Welp…Now that every Windows machine on the planet is in some megalomaniac hacker’s crosshairs, I sure am glad I have an Apple.
Much as I resented the cost, time, and hassle involved in having to upgrade both computers and change out the hard drive on the MacBook…sure am glad i have Apple.
That doesn’t mean that Apple users aren’t targets. They surely are. One of the women on the choir reported that she had to cough up $300 to get her Mac unlocked. And she was a little old church lady, not likely to be downloading BitTorrent or cruising porn sites. She probably opened a phishing email and clicked on a link in it.
Spared extreme risk from this current attack, I’ve now arranged a two-pronged back-up system: one that backs up continuously to external drives with TimeMachine (which backs up your work in real time), and one that backs up manually to two external drives that most of the time are disconnected from the computer. Additionally, I’ve copied all my data files to DropBox.
You can use Time Machine to make a one-time back-up. It copies EVERYTHING on your computer, including the programs — not just data files — and stores it neatly on an external drive or other medium. (A few cloud applications are compatible with Time Machine.) So: here’s the strategy…
Time Machine backs up one machine (which also accesses Dropbox) continuously to external drives. Two external drives: if one crashes, the other continues to run. I hope.
With all the crucial data files on DropBox, if the house burns down or the burglar steals both machines, it won’t matter: I’ll still be able to access anything that matters. I now work exclusively on DropBox, so that all updates to data files are done in real time on DB.
Two 2-terabyte external drives back up the MacBook, also using Time Machine. On the first of the month, I plug in drive A and activate Time Machine.

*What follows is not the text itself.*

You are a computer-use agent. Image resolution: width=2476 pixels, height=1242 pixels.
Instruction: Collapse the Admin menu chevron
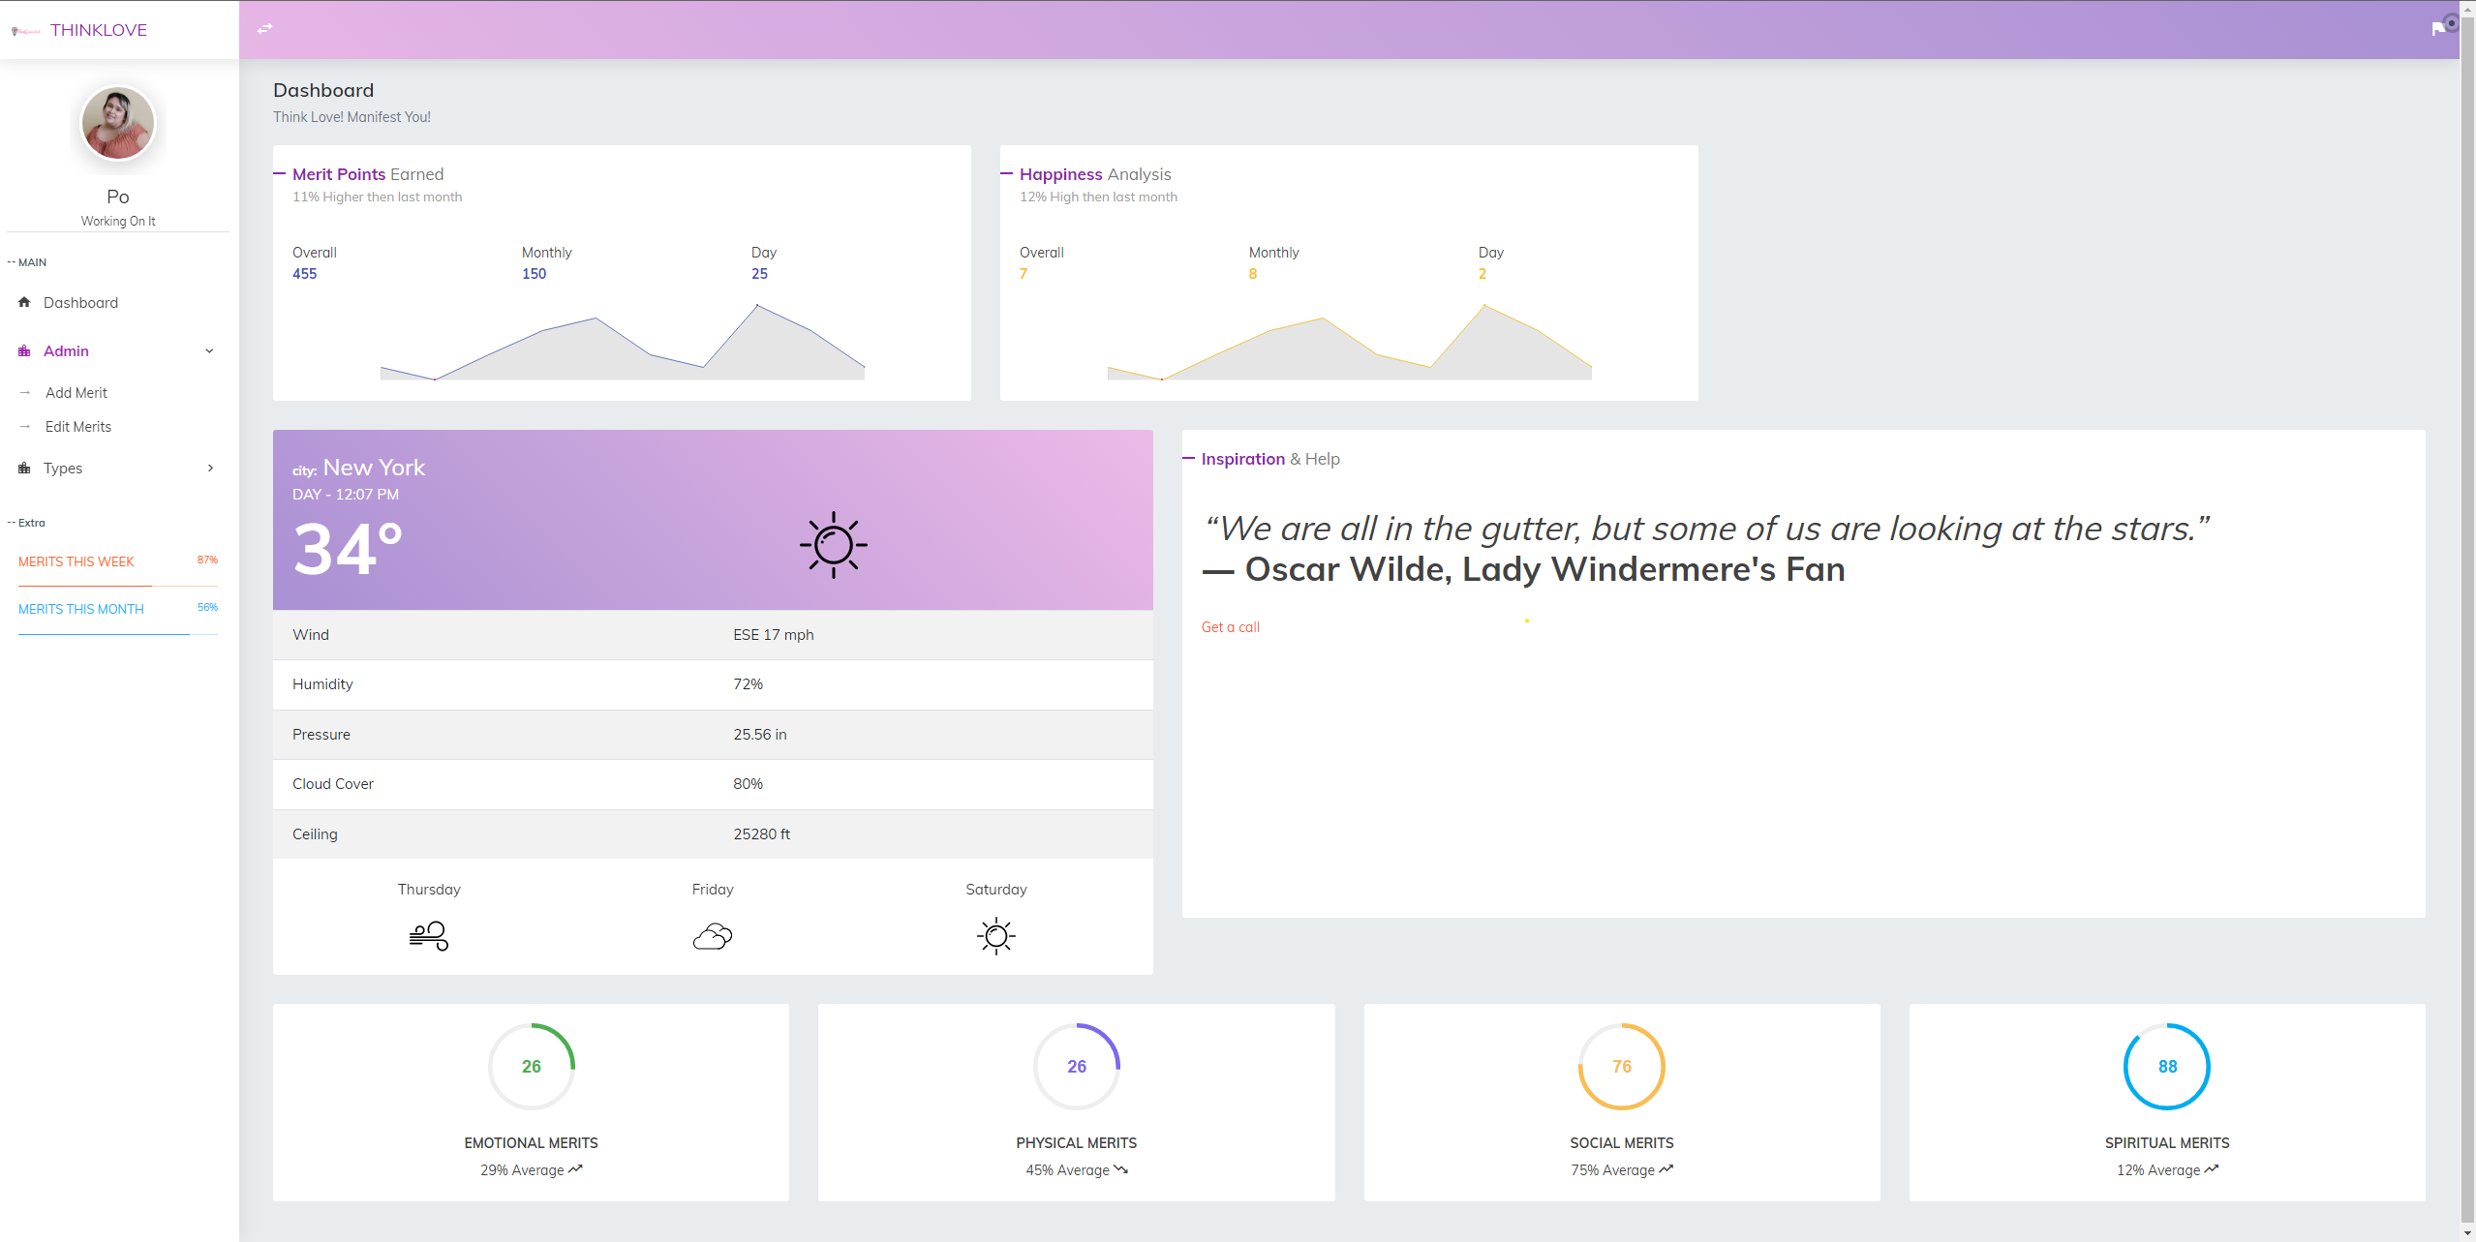(x=209, y=350)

Soon as the download is complete, I disconnect the external drive. Then on the 15th of the month, I plug in drive B and repeat. Thus, at any given time the backup on one of the drives is two weeks old.
It takes about three days for a ransomware attack to manifest itself. This means that at least ONE external hard drive will contain uninfected data if malware is installed on my computers.
Since two weeks is a long time when you’re editing brain-banging academic articles ranging in length from 6,000 to 60,000 words — a lot of work that you don’t want to repeat gets done in that period — I also have flash drive large enough to hold the contents of my DropBox files. That, I intend to plug in about every four days, to back up the most recent work. I probably should alternate with two of those, too…but there’s a limit to how much ditz I can tolerate.